■ **Problem to work on**:
Write the full listing out again, word for word, but omit the pictures.

■ **Data for the task**:
-*-*-

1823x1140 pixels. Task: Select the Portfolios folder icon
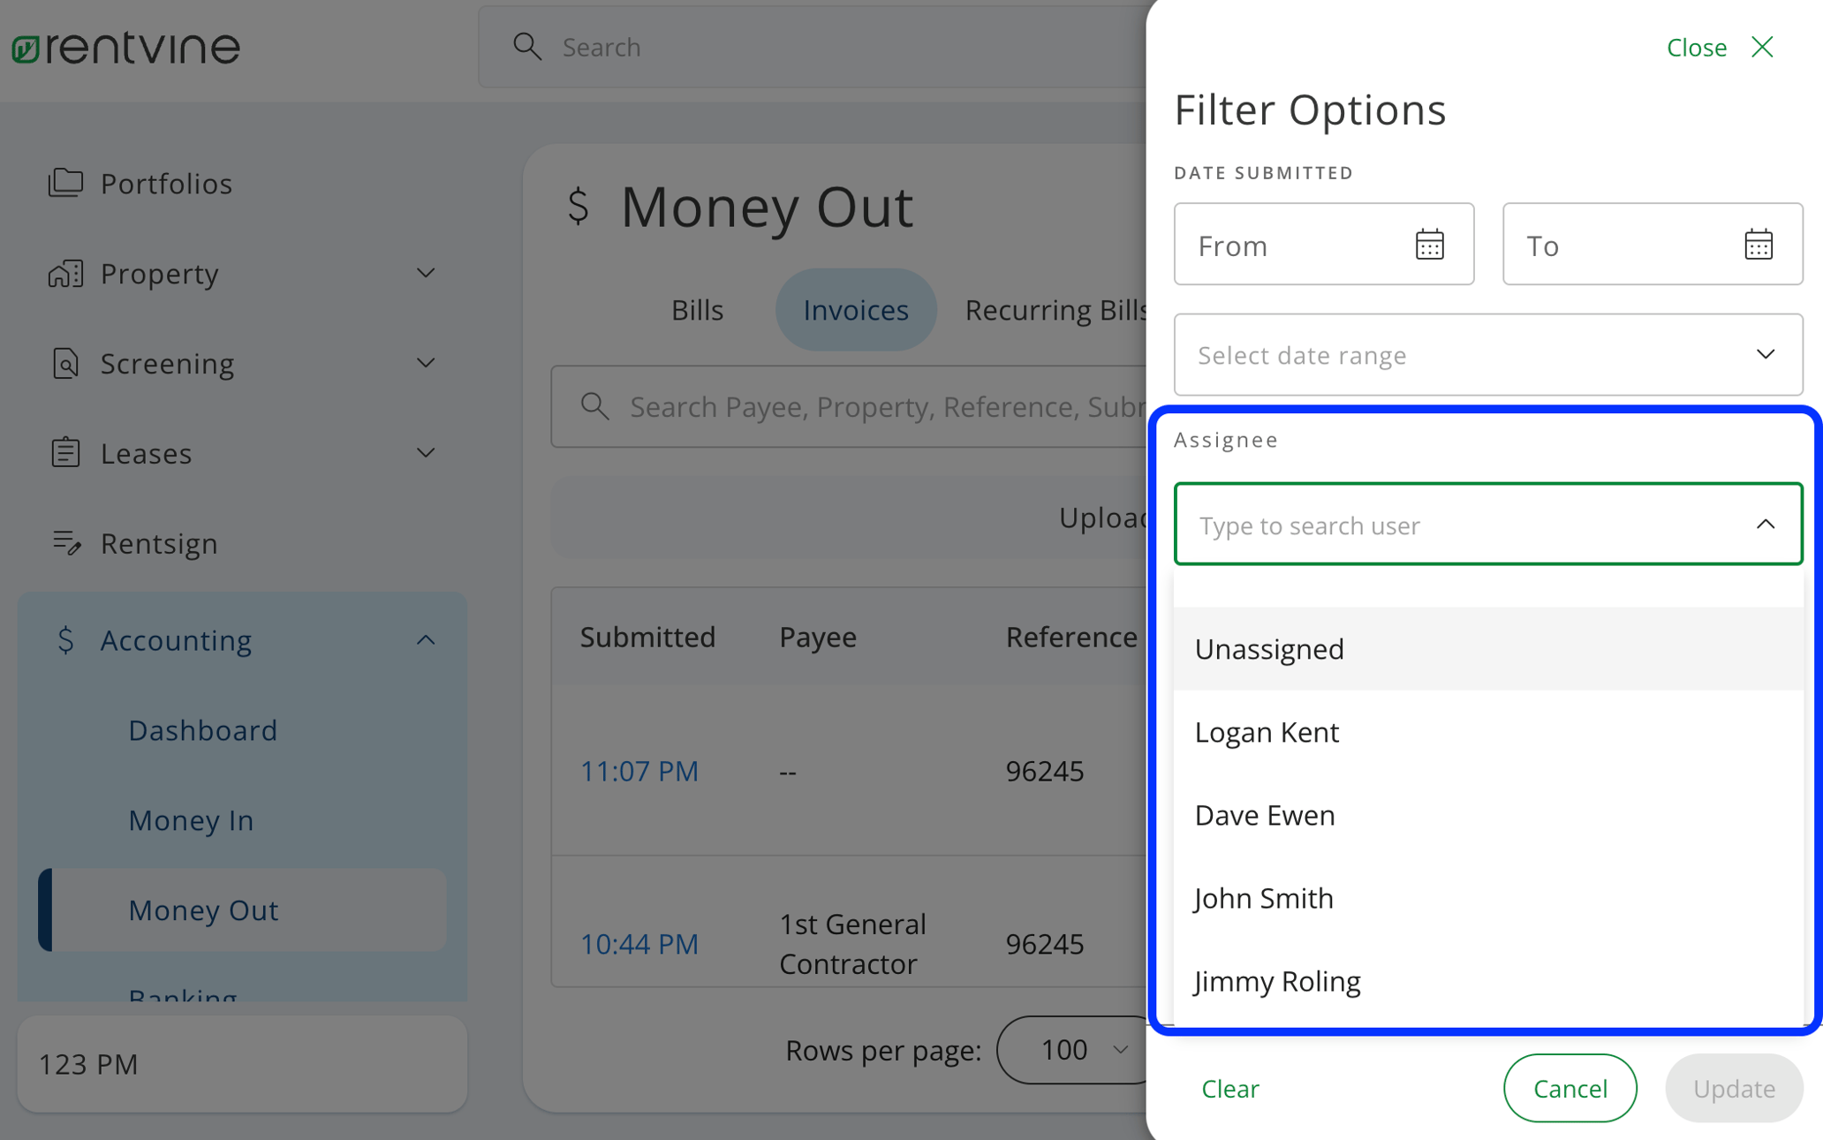tap(65, 183)
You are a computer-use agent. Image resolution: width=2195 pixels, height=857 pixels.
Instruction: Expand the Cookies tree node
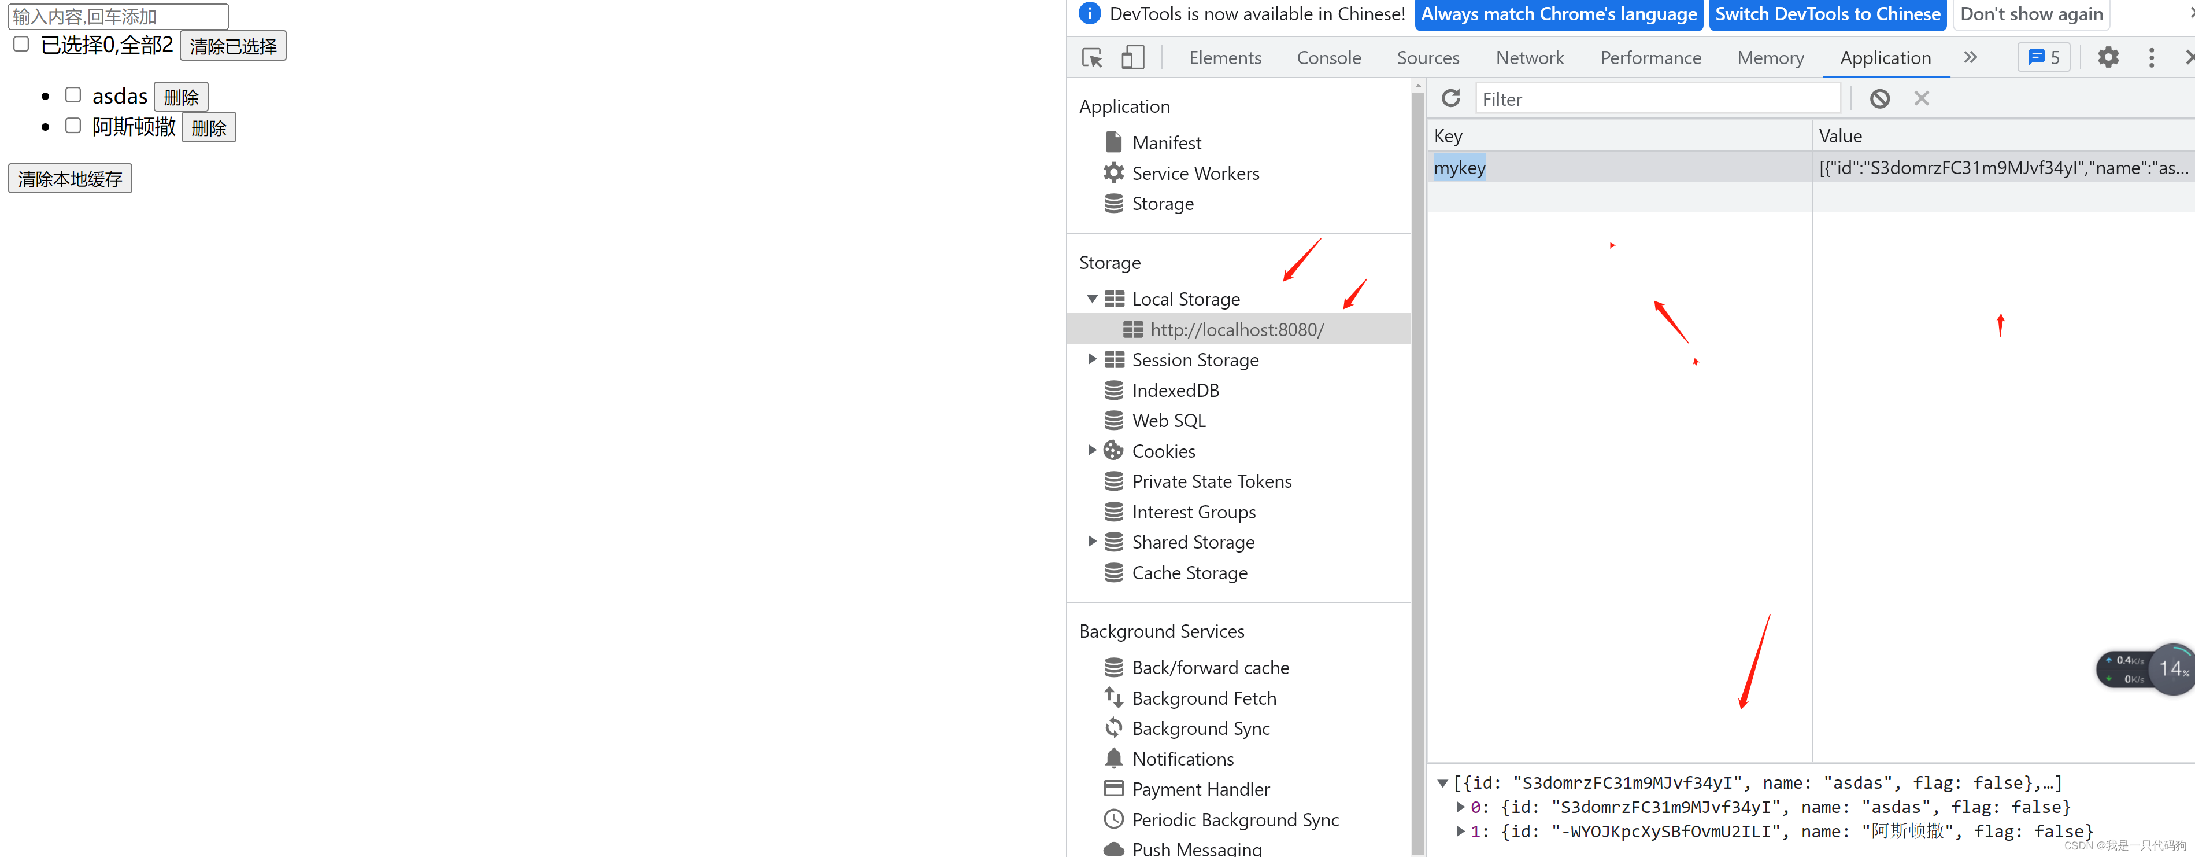1092,450
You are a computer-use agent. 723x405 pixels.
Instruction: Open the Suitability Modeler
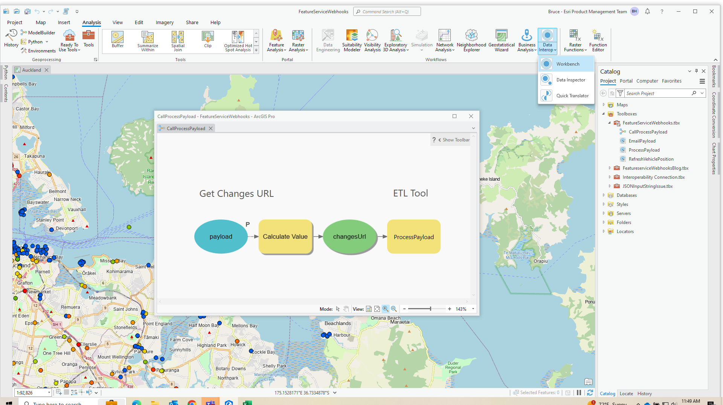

-*-*-

■ **Response**:
1823x1140 pixels. Task: Select the Portfolios folder icon
tap(65, 183)
You are a computer-use agent. Image resolution: width=2195 pixels, height=857 pixels.
Instruction: Expand the Cookies tree node
1092,450
You are a computer-use agent. 723x405 pixels.
Instruction: Open the Suitability Modeler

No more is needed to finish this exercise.